Shoe Carnival’s sales surged in FY21, as high demand amid the return of in-store shopping drove revenues to record highs. 4Q sales rose 23.4% to $313.4 million, including an approximate 650 bps boost from the recently acquired Shoe Station banner. The acquisition of Shoe Station in December provides a second growth banner and plays into the Company’s plan to turn the corner on the pandemic and shift back into store expansion. Having closed a number of underperforming stores over the past few years, Shoe Carnival now expects to add 10 new stores in FY22, before accelerating to 20 and 25 new stores in FY23 and FY24, respectively. It also plans to remodel 100 stores by the end of FY22 and complete modernizations at all stores by the end of FY24. 


Fast Retailing, parent of UNIQLO, revealed major global expansion plans that include the opening of at least 300 new stores in its FY23 ending in July 2023. CEO of UNIQLO USA Daisuke Tsukagoshi said that to take advantage of the booming North America market, the Company plans 30 new stores per year and to increase its total count to 200 within five years in the region. Management commented, “We are pursuing more determined new store openings on a global scale. We opened the UNIQLO Rivoli Store in Paris in September 2021 and our first global flagship store in Beijing, the UNIQLO Beijing Sanlitun Store, in November 2021. We are set to open our new UNIQLO Regent Street Store in London in April 2022. We intend to showcase the UNIQLO brand to the world from prime locations in major global cities.”

For the six months ended in February 2022, revenues for the UNIQLO International business increased 13.7% year over year, and operating profit jumped 49.7% annually, with the North America and Europe markets comprising roughly 20% of system-wide operating profit. As of February 28, 2022, Fast Retailing operated 3,528 stores, including 2,347 UNIQLO branded — 802 UNIQLO Japan shops and 1,545 UNIQLO International. The Company anticipates expanding to 3,595 stores by the end of August, comprised of 810 UNIQLO Japan stores (including franchise stores), 1,607 UNIQLO International units, 452 GU stores and 726 Global Brands stores.
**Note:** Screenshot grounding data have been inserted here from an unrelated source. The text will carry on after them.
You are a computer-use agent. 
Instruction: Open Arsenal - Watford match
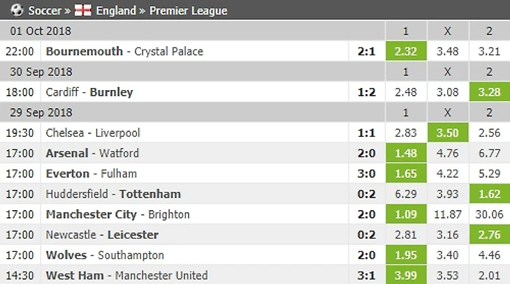tap(92, 153)
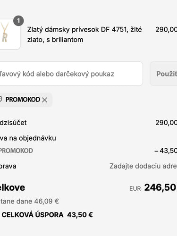Click the subtotal amount 290,00
Screen dimensions: 177x236
click(166, 123)
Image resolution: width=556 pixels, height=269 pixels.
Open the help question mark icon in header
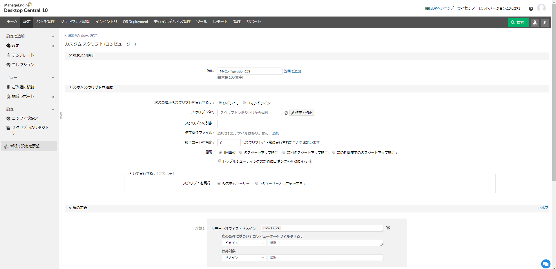pos(531,9)
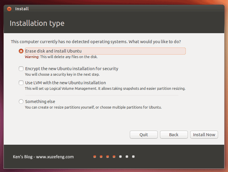Select the Erase disk and install Ubuntu option
The image size is (228, 172).
click(x=21, y=51)
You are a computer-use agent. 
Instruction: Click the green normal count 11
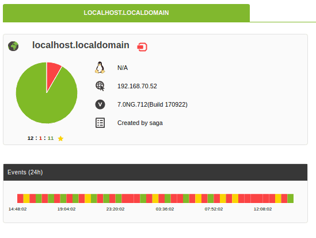(51, 138)
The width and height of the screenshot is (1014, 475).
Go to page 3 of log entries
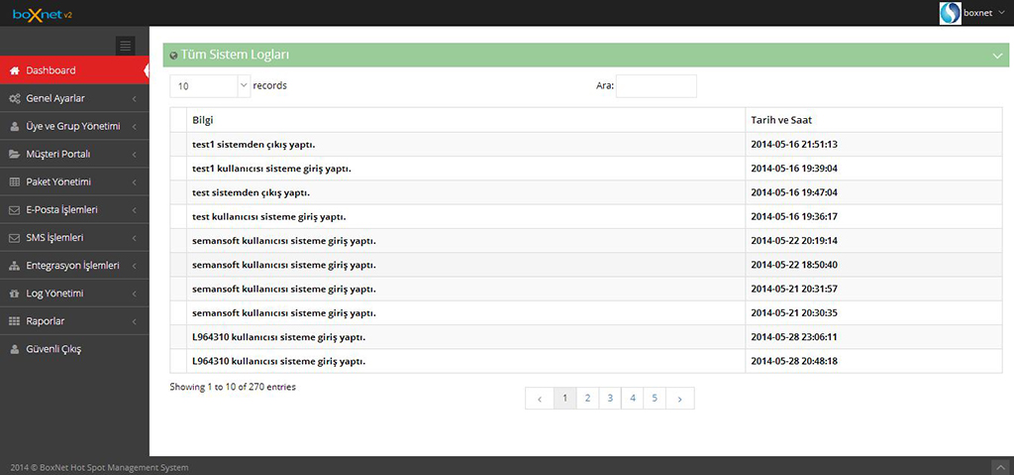[610, 399]

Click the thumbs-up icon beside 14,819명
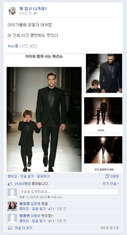point(10,184)
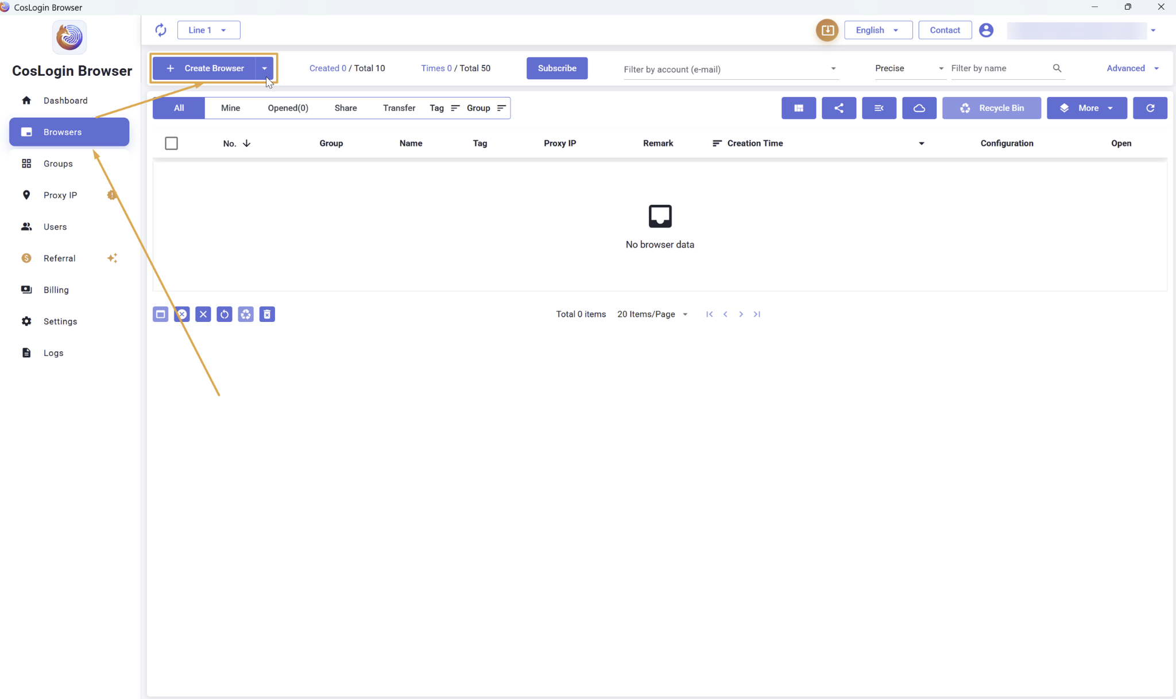This screenshot has width=1176, height=699.
Task: Click the delete trash icon below the table
Action: point(267,314)
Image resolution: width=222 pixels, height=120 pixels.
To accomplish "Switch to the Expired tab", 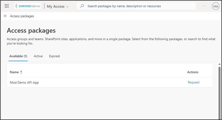I will pyautogui.click(x=54, y=56).
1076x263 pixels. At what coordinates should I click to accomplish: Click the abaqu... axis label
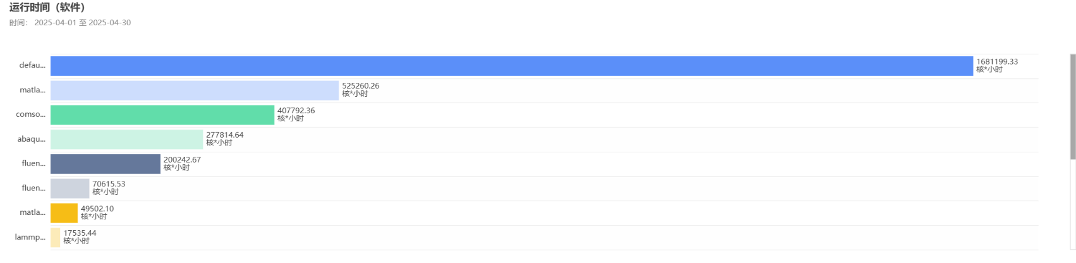32,138
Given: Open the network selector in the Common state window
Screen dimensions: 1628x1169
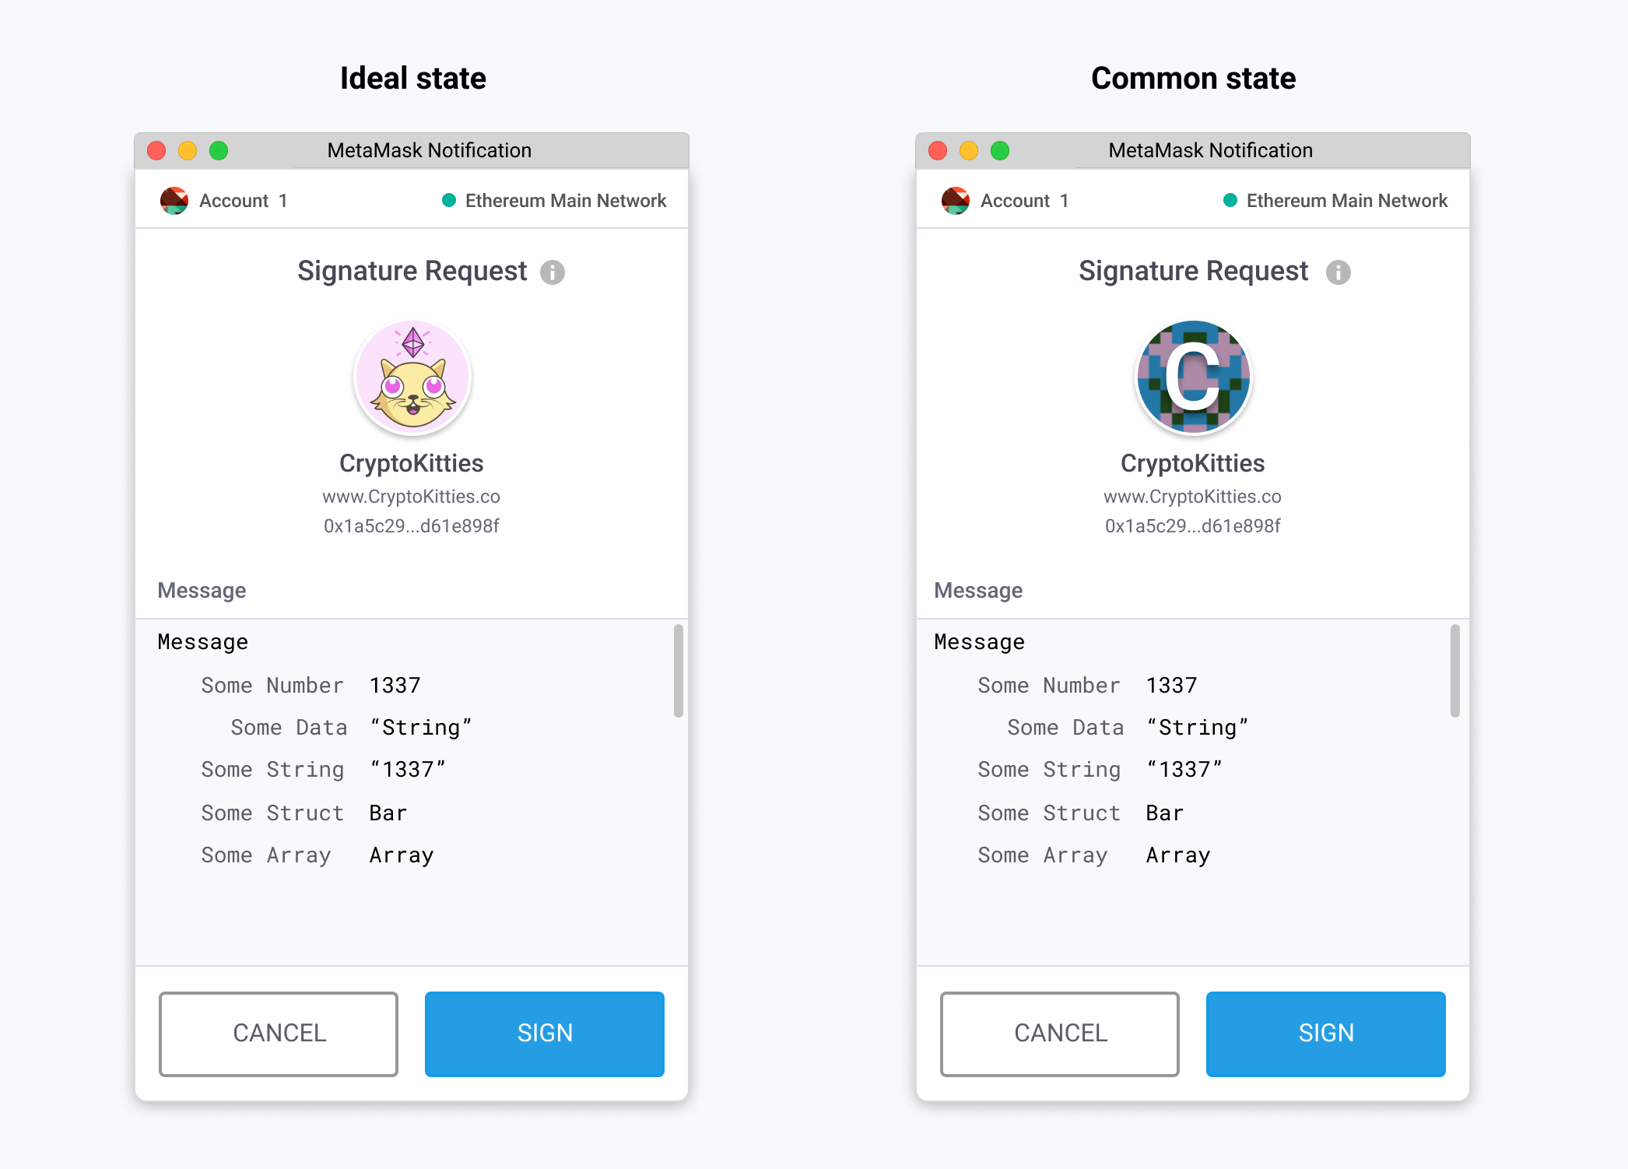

A published report claims Authentic Brands Group (ABG) is considering a bid to acquire London-based fashion brand Ted Baker, which operates nearly 400 stores. It is unclear if ABG, with a portfolio that includes Forever 21, Barneys New York, JCPenney, and Reebok, has submitted a formal offer for Ted Baker, but it is reportedly among the interested parties. ABG filed for an IPO in July but delayed plans to go public after receiving new investments from CVC Capital Partners and HPS Investment Partners in November.


Japanese grocer Mitsuwa Marketplace signed a 10-year lease in Northridge, CA to open its 12th location in the North San Fernando Valley, a 9,600 square-foot store expected to open this fall. The new unit will feature food courts, fast food stalls, bakeries, matcha shops, sushi and sashimi, and a full line of Japanese groceries. Founded in 1998 and based in Torrance, CA, the Company operates stores in California, Illinois, Texas, Hawaii and New Jersey.


ShopRite operator Zallie-Somerset Inc. will break ground on the newest and one of the largest stores in New Jersey’s Gloucester County on April 26. The future ShopRite will be more than 75,000 square feet and is slated to open in March 2023. Zallie-Somerset currently owns and operates 11 ShopRite stores, 10 in South Jersey and one in Philadelphia.